During his Senate career, he has also spoken out from time to time on various issues. These include the need to investigate civil-rights violations, the future of the Peace Corps, concern over torture, war crimes, and terrorism. Like many contenders for the Presidency in 2008, he opposes the Iraq war.
Christopher Dodd has formed a position as a highly moderate Democrat. While he has put in the expected performance of a political career, he has done little to attract sharp attention to himself and has not gone out of his way to attach himself to any particular issue nor has he done anything too controversial. He might be seen as a modern-day Calvin Coolidge, being somewhat taciturn. When interviewed about his consideration of running for President, he responded "It's an itch. Could grow. Could disappear." His pace is described as "carefully measured".

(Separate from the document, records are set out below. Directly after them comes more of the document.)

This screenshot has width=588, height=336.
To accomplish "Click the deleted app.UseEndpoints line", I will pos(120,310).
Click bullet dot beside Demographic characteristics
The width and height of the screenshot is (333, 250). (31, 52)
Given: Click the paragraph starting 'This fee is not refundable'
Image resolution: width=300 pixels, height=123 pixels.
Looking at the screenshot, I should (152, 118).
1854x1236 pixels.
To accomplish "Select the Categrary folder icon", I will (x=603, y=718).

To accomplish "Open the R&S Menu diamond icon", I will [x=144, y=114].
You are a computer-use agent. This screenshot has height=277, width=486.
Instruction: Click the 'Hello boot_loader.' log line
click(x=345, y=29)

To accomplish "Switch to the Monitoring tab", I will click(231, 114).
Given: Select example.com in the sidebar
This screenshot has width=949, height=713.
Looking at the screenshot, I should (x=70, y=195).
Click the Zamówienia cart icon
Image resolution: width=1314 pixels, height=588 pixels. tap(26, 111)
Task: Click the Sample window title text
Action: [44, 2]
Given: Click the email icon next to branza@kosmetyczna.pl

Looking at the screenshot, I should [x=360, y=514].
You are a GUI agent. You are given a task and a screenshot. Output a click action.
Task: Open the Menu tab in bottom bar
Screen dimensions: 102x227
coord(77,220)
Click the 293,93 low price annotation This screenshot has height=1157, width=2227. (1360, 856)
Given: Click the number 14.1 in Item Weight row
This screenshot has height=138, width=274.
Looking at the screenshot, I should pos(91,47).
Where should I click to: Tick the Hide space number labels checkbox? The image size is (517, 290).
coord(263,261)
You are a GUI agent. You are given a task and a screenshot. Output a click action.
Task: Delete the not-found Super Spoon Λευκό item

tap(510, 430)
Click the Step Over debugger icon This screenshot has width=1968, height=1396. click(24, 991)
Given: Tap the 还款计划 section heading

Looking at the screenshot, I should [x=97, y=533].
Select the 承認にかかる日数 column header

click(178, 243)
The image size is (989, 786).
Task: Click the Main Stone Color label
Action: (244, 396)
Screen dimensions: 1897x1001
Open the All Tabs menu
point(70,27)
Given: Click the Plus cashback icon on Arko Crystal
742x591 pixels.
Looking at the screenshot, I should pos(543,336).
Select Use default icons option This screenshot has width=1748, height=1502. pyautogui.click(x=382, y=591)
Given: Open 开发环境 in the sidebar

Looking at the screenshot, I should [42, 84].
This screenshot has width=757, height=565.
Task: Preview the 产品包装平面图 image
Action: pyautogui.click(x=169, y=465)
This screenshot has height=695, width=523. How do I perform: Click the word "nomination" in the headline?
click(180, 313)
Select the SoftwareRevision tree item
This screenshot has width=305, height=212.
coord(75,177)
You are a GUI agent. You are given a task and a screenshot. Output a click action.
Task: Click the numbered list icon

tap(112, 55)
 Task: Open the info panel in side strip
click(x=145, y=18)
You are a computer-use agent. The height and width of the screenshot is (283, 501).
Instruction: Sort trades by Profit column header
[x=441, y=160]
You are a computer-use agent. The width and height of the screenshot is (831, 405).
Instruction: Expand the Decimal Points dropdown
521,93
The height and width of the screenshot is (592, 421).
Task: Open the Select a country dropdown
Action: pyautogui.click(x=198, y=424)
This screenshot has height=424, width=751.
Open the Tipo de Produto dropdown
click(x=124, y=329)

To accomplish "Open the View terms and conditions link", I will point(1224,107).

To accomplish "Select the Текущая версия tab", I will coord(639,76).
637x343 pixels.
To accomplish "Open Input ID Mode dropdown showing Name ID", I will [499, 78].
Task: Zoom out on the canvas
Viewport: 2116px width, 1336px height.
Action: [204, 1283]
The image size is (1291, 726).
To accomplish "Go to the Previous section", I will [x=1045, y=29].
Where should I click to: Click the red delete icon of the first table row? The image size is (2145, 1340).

In spite of this, he has been a frequent fixture on television shows. Since 2000, he has appeared on "Late Night with Conan O'Brien", "The Daily Show", "Face the Nation", "Hardball with Chris Matthews", "Larry King Live", "The Al Franken Show", "Meet the Press", "NBC Nightly News", "The Colbert Report", and several other news shows. he has received endorsements from the Kennedy family and the International Association of Fire Fighters.
Christopher Dodd has in fact admitted that he has allowed his bid for President to lapse behind the front-runners, but expressed some optimism that he will draw support anyway due his stance on issues.